▶ **TEXTO CITADO**:
*****

Essa “desidentidade” que a cidade Porto Alegre (ou seria uma
“des-cidade”?) vem sofrendo de mais de uma década para cá (assim como o Estado
gaúcho, haja vista esse atual governo, a institucionalização do escapismo) com
certeza é o que vem me afastando dela mesma. Adoro suas ruas, sua luminosidade
subtropical, seu céu de azul paralelo 30, a beleza inequívoca de suas gentes, sua
infinita e mal aproveitada capacidade intelectual. No entanto, de lugares,
pontos-chave da urbanidade porto-alegrense, aqueles que são sinônimos e se
confundem com a urbe, poucos se salvaram da despersonalização. Poucos, cabem
nos dedos, mas existem. E a Lancheria do Parque é um deles, graças a Deus.
Por essas coisas que talvez somente Ele possa explicar (se quiseres,
estou aqui de ouvidos atentos, combinado?), estávamos livres Leocádia, Carolina
e eu antes do show de Caetano Veloso e Gilberto Gil, no Araújo Vianna, quase
ali de fronte para a Lancheria. A conclusão foi óbvia: paramos antes na “Lanchéra”
e depois “s’imbora pro show!”. Além do mais, fazia anos que cada um de nós não
voltava lá. Desavisados de que um fato importante ocorreria dali a horas (menos
de 48), sentamos no aperto das mesas e pedimos a um dos garçons mais novos xis
e um balde de suco a preço de um copo cada um, como todo bom frequentador dali
faz.
A emblemática Lancheria, de tão homogeneizada com o Bom Fim, com as
imediações da Redenção, com a cidade de uma forma geral, parece existir ali
desde que éramos ainda a Porto dos Casais (Não é essa a impressão que lhes dá
também?). QG dos alternativos, cozinha dos moradores do bairro, ponto de
encontro e turístico. Circulam ali jovens, velhos, crianças, hippies, punks, rajneeshes e até gente
normal. E todo mundo convive todos os dias, como se o exótico não fosse exótico
aos normais e como se os normais não fossem normais aos exóticos. Ou
vice-versa. Essa naturalidade é tão mais democrática e simbólica do que
qualquer protocultura de CTG nativista, muitas vezes segregadora e sexista. Uma
Porto Alegre que tenta dar certo.
Histórias dali? Eu, como qualquer jovem porto-alegrense e roqueiro,
tenho. Lembro de uma vez que, ainda redigindo meu livro "Anarquia na Passarela", estava com a bíblia punk “Mate-me, por Favor” a tiracolo para
pesquisa. Lá pelas tantas, na mesa com alguns amigos meus, um frequentador, um
cara vestido de forma simples mas com uma expressão nada simples – perturbada,
pra ficar por aqui – vidrou no meu livro e veio até mim pedir-me emprestado
enquanto eu permanecesse ali – e fez isso com toda a educação que podia,
registre-se, até porque era evidente que queria MUITO ler o que desse e não
podia correr o risco de receber de mim uma negativa. Claro que disponibilizei
(não sou louco de negar pra um maluco daqueles!). Enquanto conversava com meus
amigos, de vez em quando percebia o “colega” parar a leitura e virar
devagarzinho não só para mim, mas para todos no bar, como numa panorâmica de
filme de terror que antecede uma cena horripilante. Os olhos vidrados e um
sorriso entre o sarcástico e o psicótico na boca. De arrepiar! Ficava
imaginando e comentando na mesa: “que parte ele deve estar lendo pra ter essa
reação?” Na hora de ir embora, mesmo com certo receio de pedir o volume de
volta, tomei coragem e, em troca, fui até abraçado por ele num esfuziante
agradecimento.

*****

▶ **MATERIAL FORNECIDO**:
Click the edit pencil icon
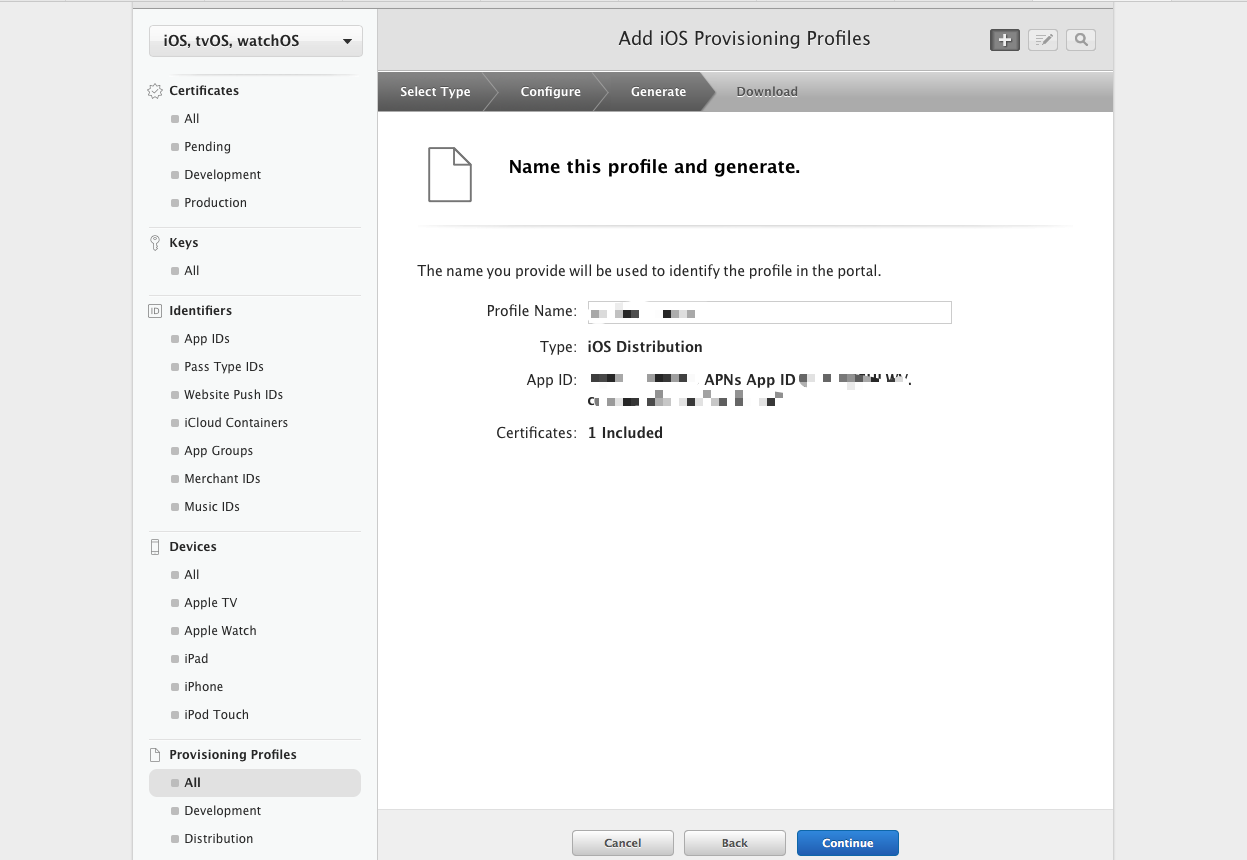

*****

▶ **INSTRUÇÃO A**: Segundo o texto sobre a Lancheria do Parque, em que local seria o show de Caetano Veloso e Gilberto Gil?
▶ **INSTRUÇÃO B**: Reproduza o trecho do texto sobre a Lancheria do Parque, começando nas palavras "A emblemática Lancheria, de" e parando depois de "tenta dar certo.".
O material não é usado aqui.

▶ **RESPOSTA COMPLETA A**: No Araújo Vianna, quase em frente à Lancheria.

▶ **RESPOSTA COMPLETA B**:
A emblemática Lancheria, de tão homogeneizada com o Bom Fim, com as
imediações da Redenção, com a cidade de uma forma geral, parece existir ali
desde que éramos ainda a Porto dos Casais (Não é essa a impressão que lhes dá
também?). QG dos alternativos, cozinha dos moradores do bairro, ponto de
encontro e turístico. Circulam ali jovens, velhos, crianças, hippies, punks, rajneeshes e até gente
normal. E todo mundo convive todos os dias, como se o exótico não fosse exótico
aos normais e como se os normais não fossem normais aos exóticos. Ou
vice-versa. Essa naturalidade é tão mais democrática e simbólica do que
qualquer protocultura de CTG nativista, muitas vezes segregadora e sexista. Uma
Porto Alegre que tenta dar certo.